Обескураженная свалившейся на нее информацией, Ольга только отрицательно повертела головой.
– Вот и у меня нет, – усмехнувшись, продолжила Елена, – уж очень редкий зверь в последнее время, как оказалось. Остается тогда только на работу устроиться, чтоб в общаге прописали. «Лимита» – слышала про такое? Ты в селе после школы кем работала?
– Швеей. Мать на курсы отдала, а потом уже в колхозе в швейный цех.
– А домой обратно точно не хочешь?
Ольга опять отрицательно помотала головой.
– Понятно, – Лена медленно сплюнула на грязную коричневую плитку, покрывающую пол, растерев плевок носком своего тапка, – Совсем родители достали?
– Ага.
Приходько какое-то время помолчала, а потом словно все взвесив для себя продолжила,
– В общем, сегодня у меня тут переночуешь. Я с девчонками договорюсь. А завтра пойдешь на фабрику «Эридия», тут недалеко. Говорили, им швеи требуются. Документы с собой есть?
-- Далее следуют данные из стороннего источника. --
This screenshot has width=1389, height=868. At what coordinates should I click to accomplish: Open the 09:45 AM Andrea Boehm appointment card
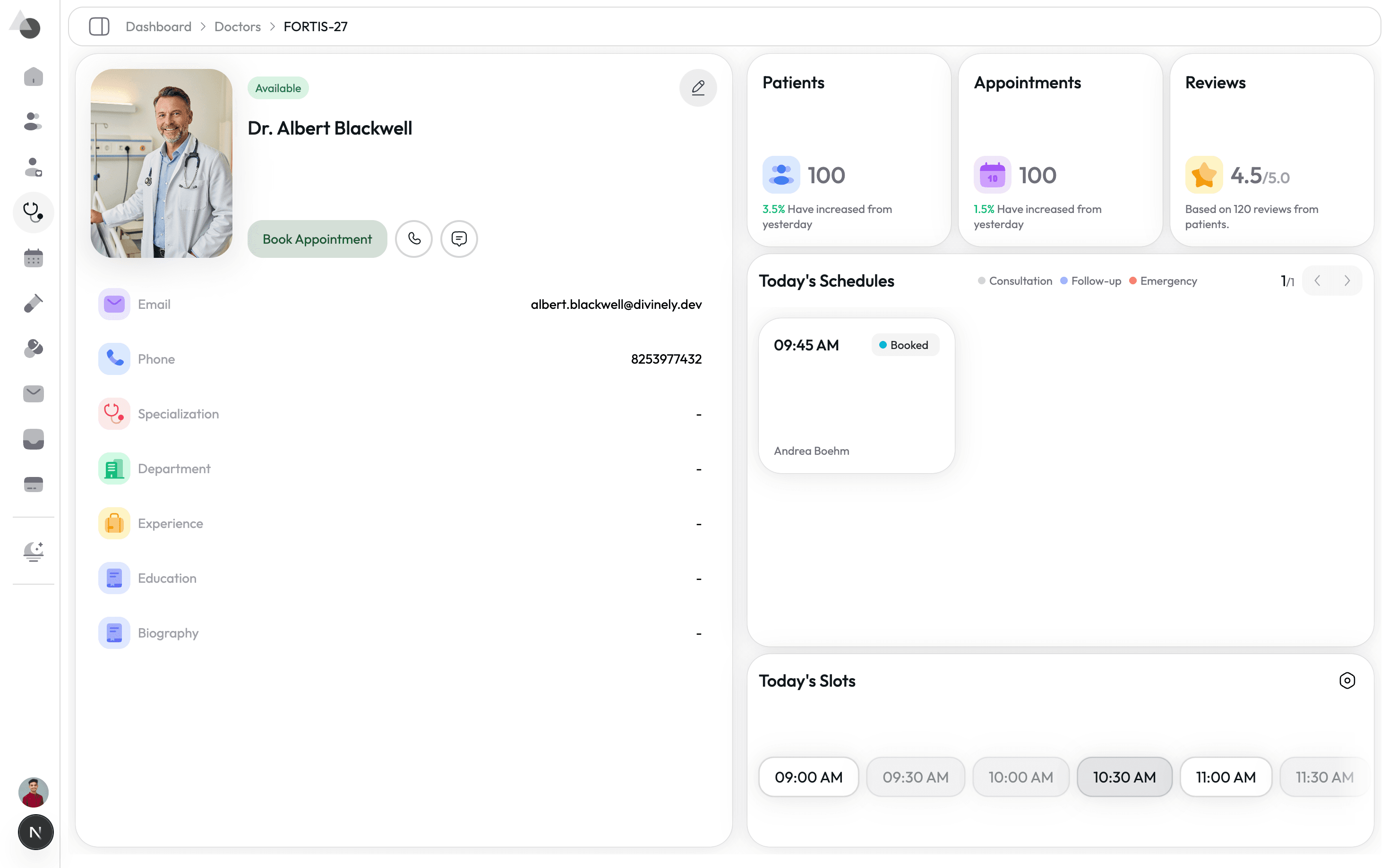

– У меня трудовой книжки нет, – созналась Ольга, – в колхозе пришлось оставить. Некогда было забирать.
– Ну, наврешь что-нибудь… Пойдем, соседки, наверное, уже заждались, – взяв Ольгу за плечо, Лена повела ее к ним в комнату, где надрывался магнитофон с иностранными сладкоголосыми певцами. Оставшиеся там подружки, развалившись на табуретах, довольно жмурясь, весело что-то щебетали.
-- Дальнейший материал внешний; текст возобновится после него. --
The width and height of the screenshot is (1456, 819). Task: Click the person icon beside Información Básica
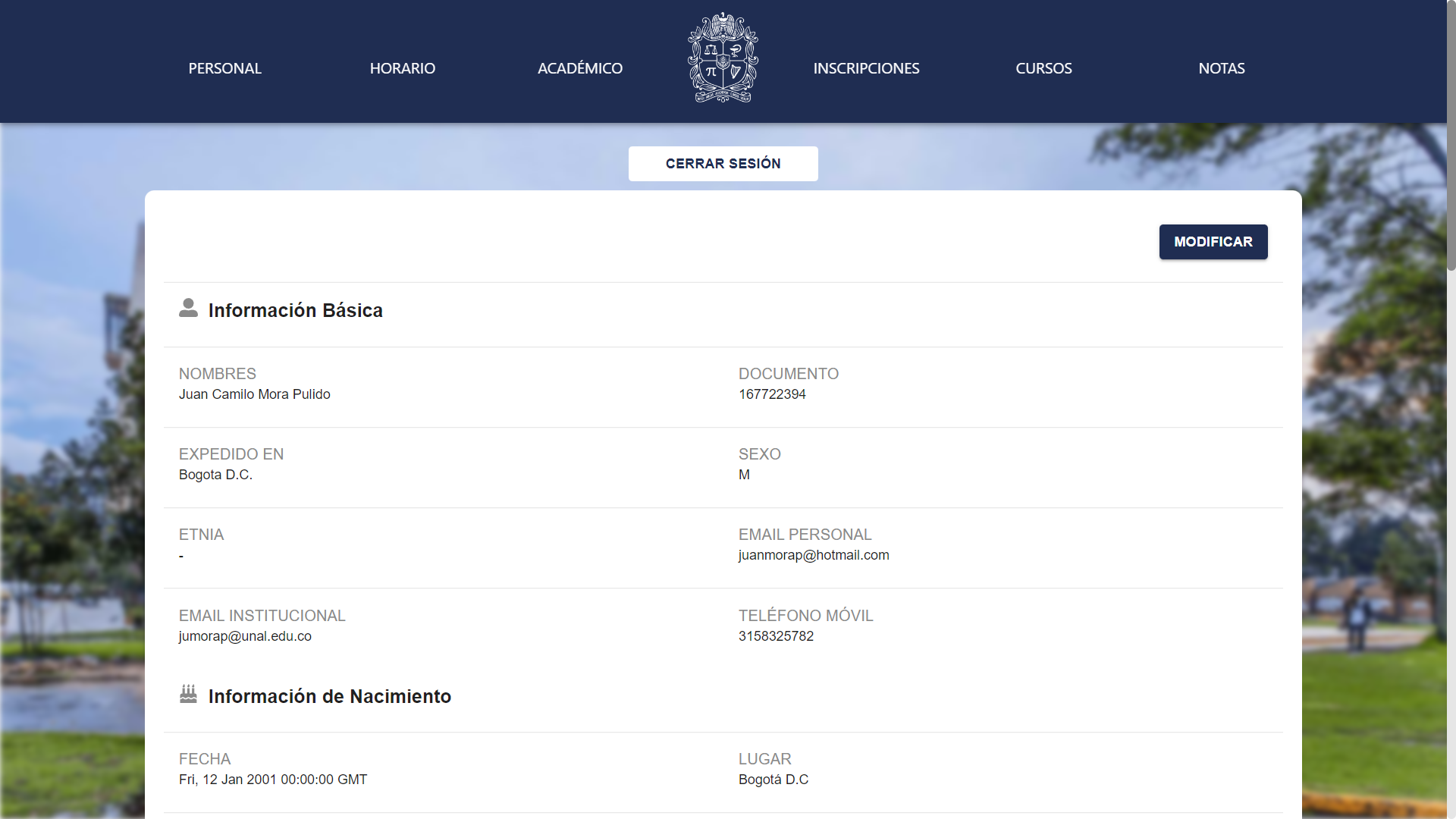pos(188,308)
Лена, подпевая, подняв руки и плавно изгибаясь под музыку, присела за стол.
Достав из консервной банки небольшой кусок рыбы, покрытый томатом, Приходько положила его на кусок хлеба, налив в пустую кружку остатки портвейна из бутылки.
– Точно не пьешь? – уточнила она, вопросительно посмотрев на Ольгу. Дождавшись отрицательного ответа, залпом выпив алкоголь, – Познакомься. Это Света, – Лена указала на полную девицу, – это Ира, – она указала на худую брюнетку, – это Гулзифа, можно просто Гуля, – представила Елена казашку, – А это моя землячка Оля. Она сегодня у нас переночуют. Тоже столицу покорять приехала.
Соседки насмешливо захихикали.
– Москва большая, на всех хватит, – пробормотала уже порядком опьяневшая Ирина.
Света, убрав со стола пустую бутылку, поднялась и достала из тумбочки, рядом со своей кроватью бутылку водки,
– Ну, давайте тогда, за знакомство…
– Я не пью, – опять принялась всех убеждать Ольга.
– Научишься еще, – безапелляционно заявила Гуля, разливая водку по кружкам, – а пока и без тебя обойдемся.
– Девки, не слышали, что там, на «Эридию» еще швеи нужны? – уточнила у подруг Елена.
– Оксанка говорила, вроде нужны, – ответила конопатая брюнетка, растирая лицо ладонями, – у них там условия совсем не фонтан, вот и бегут все, как наши тараканы, даже прописка не удерживает.
На следующее утро Ольга, проведшая ночь на расстеленном на полу одеяле, проснулась от того, что Ленка трясла ее за плечо.
– Вставай, подруга, а то все проспишь.
На удивление Ольги, все девчонки были уже собраны и готовы идти на работу.
– Давай, Заикина, собирайся и марш на фабрику. Может и повезет, – окончательно разбудила ее Елена, подробно объяснив, как и куда Ольге добираться.
Подойдя к проходной швейной фабрики «Эридия» огороженной большим кирпичным забором, покрытым белой известкой, Ольга, выяснив, где находится отдел кадров, решительно направилась устраиваться на работу. В конце-концов она ничем не хуже других швей, подумала она про себя. А в колхозе и грамоту даже один раз дали к седьмому ноября.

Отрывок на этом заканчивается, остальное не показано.